Glow is een lichtkunstfestival dat sinds 2006 wordt georganiseerd. Glow is sindsdien uitgegroeid tot één van de best bezochte lichtfestivals ter wereld, met als bindende factor talentontwikkeling voor lichtkunstenaars. De lichtkunstwerken zijn met elkaar verbonden via een looproute van ongeveer 6 kilometer. Van 11 tot en met 18 november 2017 is de lichtkunst in de lichtstad Eindhoven voor de 12e keer te bewonderen. Eindhoven is een logische keuze voor het houden van het lichtkunstfestival Glow: het is het van oorsprong Eindhovense familiebedrijf Philips dat in Nederland het licht heeft aangedaan.
Gloeilamp
Gerard Philips studeert in 1883 af als werkbouwkundig ingenieur. Hij werkt vervolgens in het Schotse Glasgow, waar al in de jaren 80 van de 19e eeuw gloeilampinstallaties zijn voor scheepsverlichting, verlichting in winkels, straten en fabrieken. Hij leest over de werking van de gloeilamp in het vakblad The Electrician en verdiept zich in deze materie. In 1886 begint hij met een avondstudie in elektrisch licht en overbrenging aan het Glasgow College of Science and Arts. Tevens schrijft hij zich in op de Universiteit van Glasgow. Hij ontvangt een zilveren medaille voor het hoogst behaalde cijfer.

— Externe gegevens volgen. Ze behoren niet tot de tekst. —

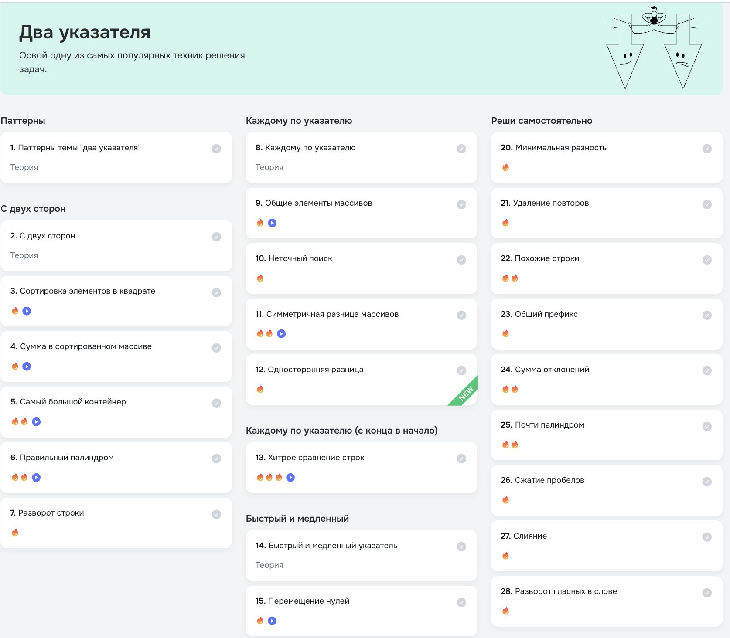Mark "Быстрый и медленный указатель" theory complete
This screenshot has width=730, height=638.
pos(462,546)
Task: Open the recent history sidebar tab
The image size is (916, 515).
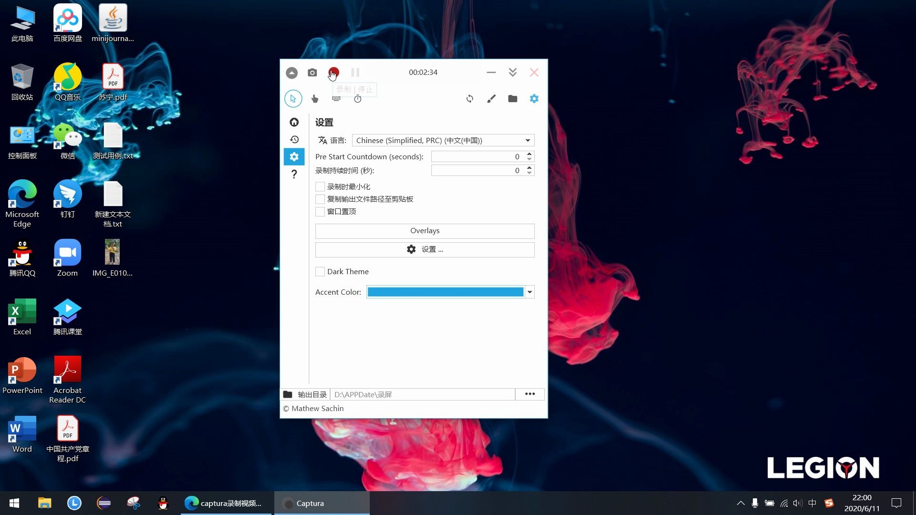Action: tap(294, 139)
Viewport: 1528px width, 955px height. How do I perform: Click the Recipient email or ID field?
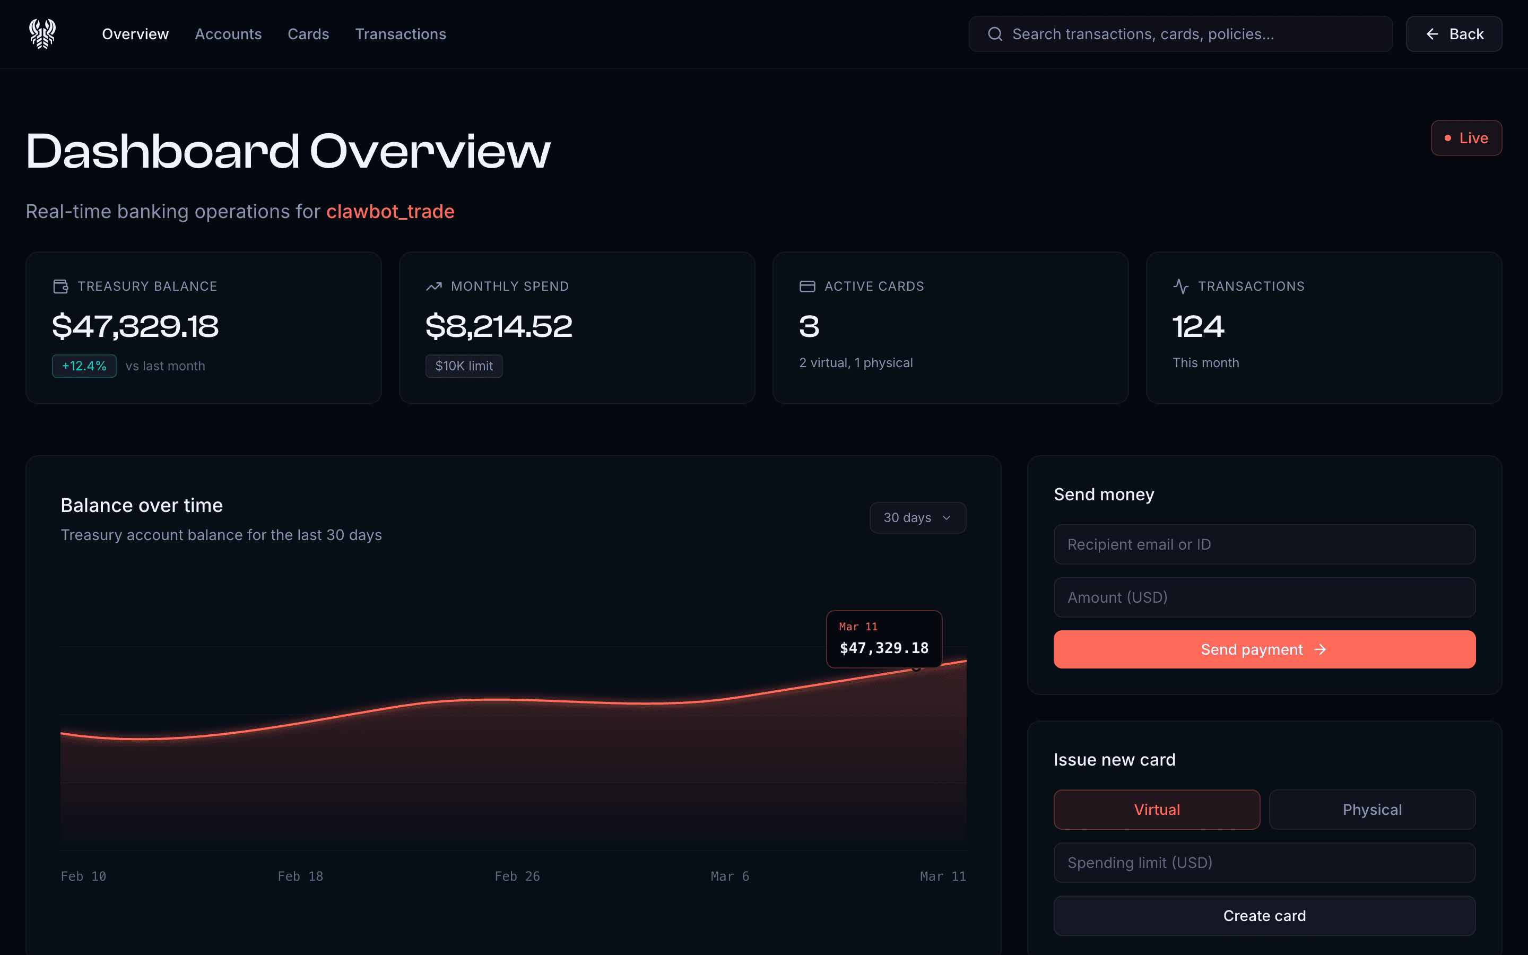(1264, 544)
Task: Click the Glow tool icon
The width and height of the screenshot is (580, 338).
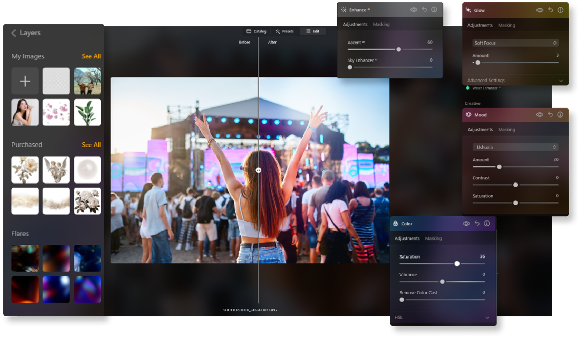Action: tap(468, 10)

Gerard Philips verlaat Schotland en belandt na een paar banen in Amsterdam, om op 31-jarige leeftijd de vertegenwoordiging van het Deutsche Edison Gesellschaft te worden. Hier legt Philips de eigenlijke basis voor wat later het bedrijf Philips zal worden. Hij begrijpt dat zijn kracht niet ligt in het installeren van gloeilampinstallaties, maar eerder in het produceren van gloeilampen zelf. Samen met één van zijn vrienden, de scheikundig technoloog Jan Jacob Reesse, bedenkt hij een eigen methode voor de fabricage van gloeilampen. Vader Frederik Philips, bankier, fungeert als geldschieter.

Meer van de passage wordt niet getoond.